We've begun to see more Zendesk tickets that are bouncebacks from fundraising emails where the email address has an obvious typo. We fix these manually when possible, but it's labor intensive. Can we batch find-and-replace some of these obvious errors to the most common email domains, in order to make deduping exact matches even more effective?

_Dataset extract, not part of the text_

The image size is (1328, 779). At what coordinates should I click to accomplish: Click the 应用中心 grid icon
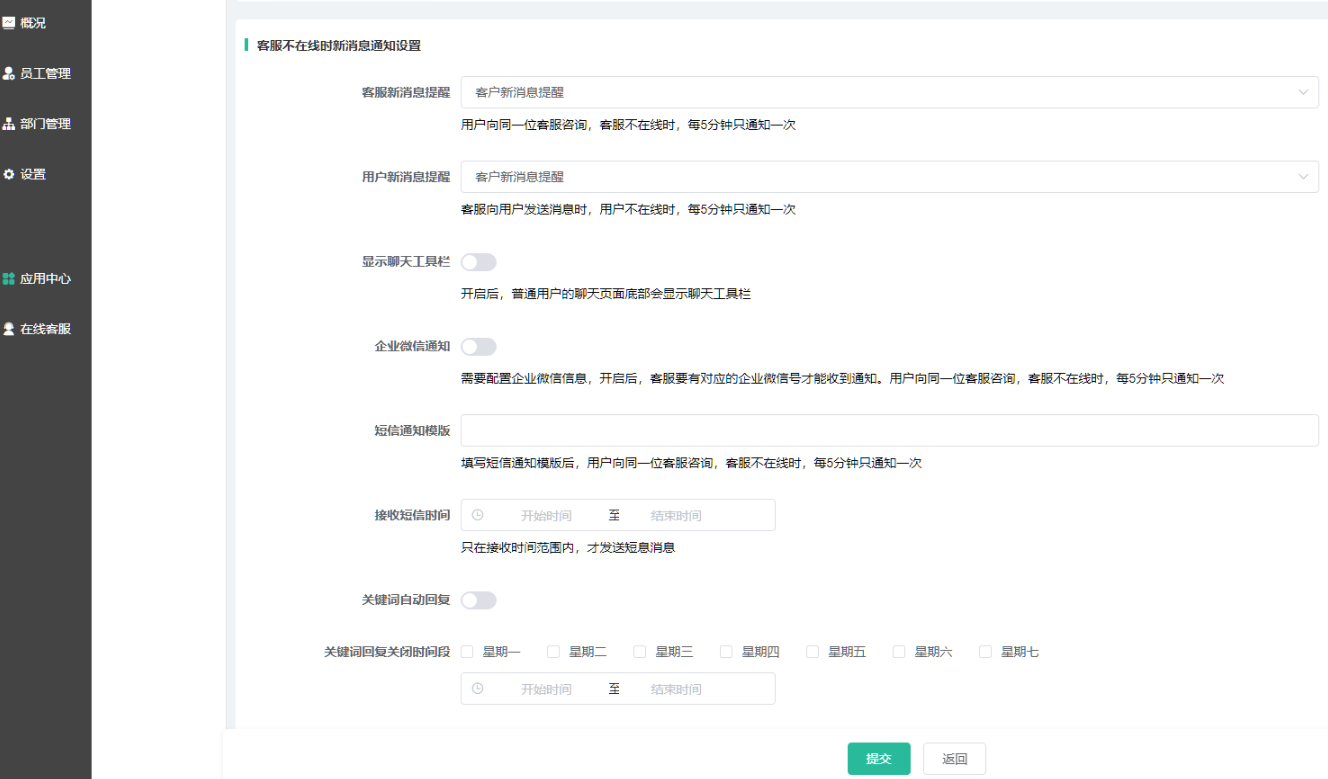(9, 279)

For example in Civi there are:
309 donor email addresses end in @yaho.com
541 donor email addresses end in @gmial.com
If it's not technically a challenge, are there any reasons not to prune the really obvious typos? This would also have the benefits of increasing the size of the email list, and saving @CCogdill_WMF and the DS team some time.
Update: after chatting with @DStrine, here are the top 20 varmints:
%@gmai.com = 1916 records
%@gamil.com = 999
%@gmal.com = 554
%@gmial.com = 541
%@gmil.com = 435
%@gmail.co = 427
%@gmail.om = 344
%@yaho.com = 309
%@gmail.cm = 293
%@homail.com = 190 * domain actually goes somewhere, to Microsoft
%@hotmal.com = 160 * domain actually goes somewhere, to Microsoft
%@yahoo.co = 123
%@hotmil.com = 118
%@hotmail.co = 115
%@yhaoo.com = 109
%@yahoo.om = 107
%@yahoo.cm = 107
%@yhoo.com = 100
%@gmail.vom = 97
%@hotmail.cm and also %@yahooo.com = 89
For aol, @aol.cm = 35 @aol.om = 35 @aol.co = 48 and then there's a lower level of typos for lots of other domains.